MADISON, Wisc. -- Studying a descendant of the 1918 influenza virus that killed at least 20 million people worldwide, University of Wisconsin-Madison virologists discovered a new molecular trick some viruses use to transform from dangerous to deadly.
In research detailed in the Aug. 18 Proceedings of the National Academy of Sciences, UW-Madison virologists Hideo Goto and Yoshihiro Kawaoka have found a molecular mechanism that allows influenza viruses to cause sweeping damage throughout the body. Influenza infection is normally limited to respiratory systems, but this previously undetected process gives the virus the deadly ability to attack many organs in the body.
"This finding provides an additional marker for scientists to be aware of in their surveys of emerging viruses," said Kawaoka. "This could be another important indicator of whether a virus is dangerous and potentially lethal."
Kawaoka said the extreme virulence of the 1918 influenza virus is a public health mystery. One of the worst infectious disease outbreaks in human history, the 1918 flu killed not only vulnerable populations such as the elderly and young children, but an unusually high number of otherwise healthy young adults.
While this finding offers no definitive explanation for the 1918 virus, Kawaoka said it is a question that warrants further scientific study.
Kawaoka and Goto, researchers in the UW-Madison School of Veterinary Medicine, studied a virus closely related to the 1918 strain which appeared nearly a decade later in humans.
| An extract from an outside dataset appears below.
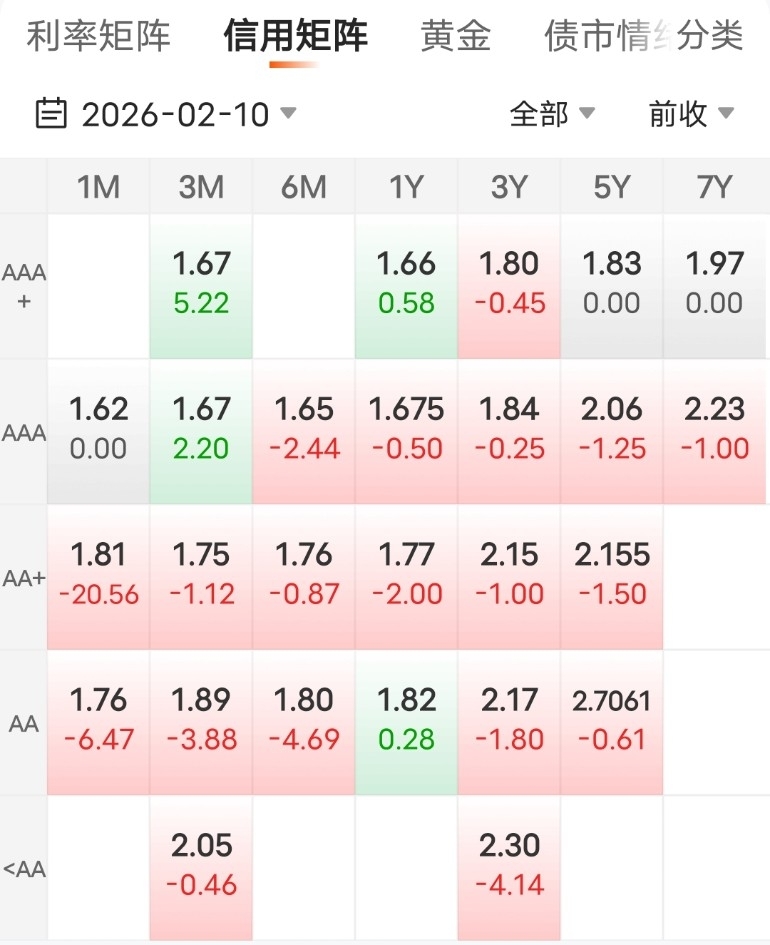Screen dimensions: 770x945
Task: Click the <AA 3M cell showing 2.05
Action: click(x=201, y=865)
The virus is widely studied for its ability to replicate in the brains of mice, but Kawaoka also found it could replicate in a number of different organs.
Their discovery concerns proteins on the virus' surface that allow the virus to attach to target cells. Normally, a viral surface protein called hemagglutinin must be chopped into two parts before the virus can infect a cell. The virus uses an enzyme from the cell it is invading to clip the protein.
The enzyme that acts as a "scissors" is normally localized in respiratory organs, which confines the virus to that part of the body. But in this strain of virus, Goto and Kawaoka found a unique mechanism at work that could lead to more widespread infection.
A different surface protein on the virus, called neuraminidase, binds and traps a common enzyme precursor called plasminogen, and this union created a molecular key that gave the virus access to cells throughout the body, rather than only the respiratory system.
"The importance of this finding is that it's the first example of a virus using a binding protein to its benefit when infecting a host," he said. "Our finding may have much broader implications in the virology field, and will prompt researchers to look for a protein of this kind in other viruses."
Influenza viruses are never the same threat each year. Their surface proteins normally undergo slight changes, called "drift," which requires new vaccines to be developed to protect against them. More dangerous is a "shift," when two different viruses mix together to create a radically different strain. A continual pursuit of virologists is to identify these shifts and drifts each year in order to develop effective vaccines.
The research was funded by National Institute of Allergy and Infectious Diseases (NIAID), a component of the National Institutes of Health. "[The researchers'] findings point us in a direction to better understand the pathology of these more virulent influenza viruses," said Dominick Iacuzio, program officer for influenza and related viral respiratory diseases at the NIAID.